# Selected excerpt
Hone in on Hotel Costs
Here's a brutal truth: Most business travelers buy too much hotel. After all, when was the last time you used everything a full-service or luxury hotel offered? The restaurants, conference rooms, ballrooms, spa and health club, room service, and valet are all built into the nightly rate and you're paying for them even when you don't use them.
The solution: Take advantage of the many and varied "segments" the hotel industry has created. Just need a good bed and shower for a night? Instead of a Hilton, try the chain's lower-priced Hampton Inn, which throws in free WiFi access and breakfast too. Need to work in your room more than entertain in public rooms? Try Marriott's Courtyard chain rather than a full-service Marriott. If you're staying for three or four nights, try an all-suite operation like Embassy Suites, which offers much larger accommodations, but omits some of the public areas of a traditional hotel. Need to stay a week or more? So-called "extended-stay" chains such as Homewood Suites or Residence Inn charge much less on a per-night basis and offer amenities (full kitchens and grocery shopping) that will help you keep your other costs down.
Chow Down
Eating well may be the best revenge, but paying rapacious prices to dine and entertain at the hot place in town is fiscal poison in these lean times. Doing a little homework is guaranteed to yield a cornucopia of options where you can eat and entertain without breaking the budget. A quick search of the local paper's website may turn up a cool, affordable new place you otherwise might have missed. Zagat is reliable enough in the big cities. But my personal choice is Chowhound. It's where the foodies hang, and you're sure to find excellent alternatives to the city's expense-account joints. Another cost-saving trick: Order from a local place and have it delivered to your hotel room. It's guaranteed to be better and cheaper than the uninspired, overpriced room-service offerings at most hotels.

# Requirements
Answer these from the travel-cost tips above:
(a) Which lower-priced Hilton chain is suggested, and what does it include for free?
(b) What site is the writer's personal choice for finding places to eat?
(c) What amenities do extended-stay chains offer?
The listing that comes after this passage is not needed.

# Data shown
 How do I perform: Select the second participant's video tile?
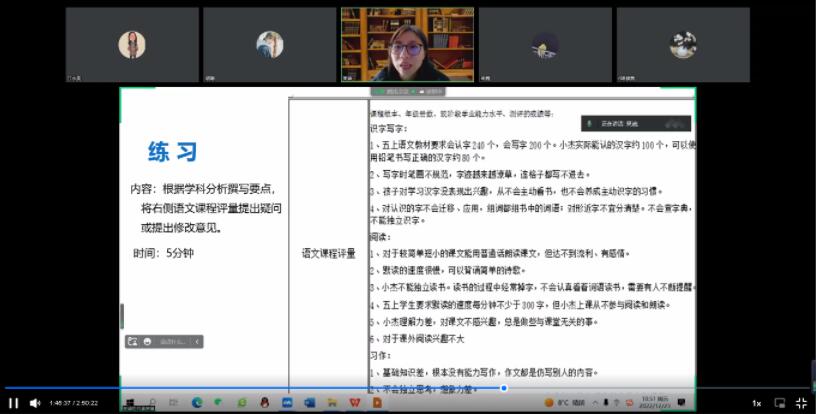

# Full output
(a) Hampton Inn, which includes free WiFi access and breakfast.
(b) Chowhound.
(c) Full kitchens and grocery shopping.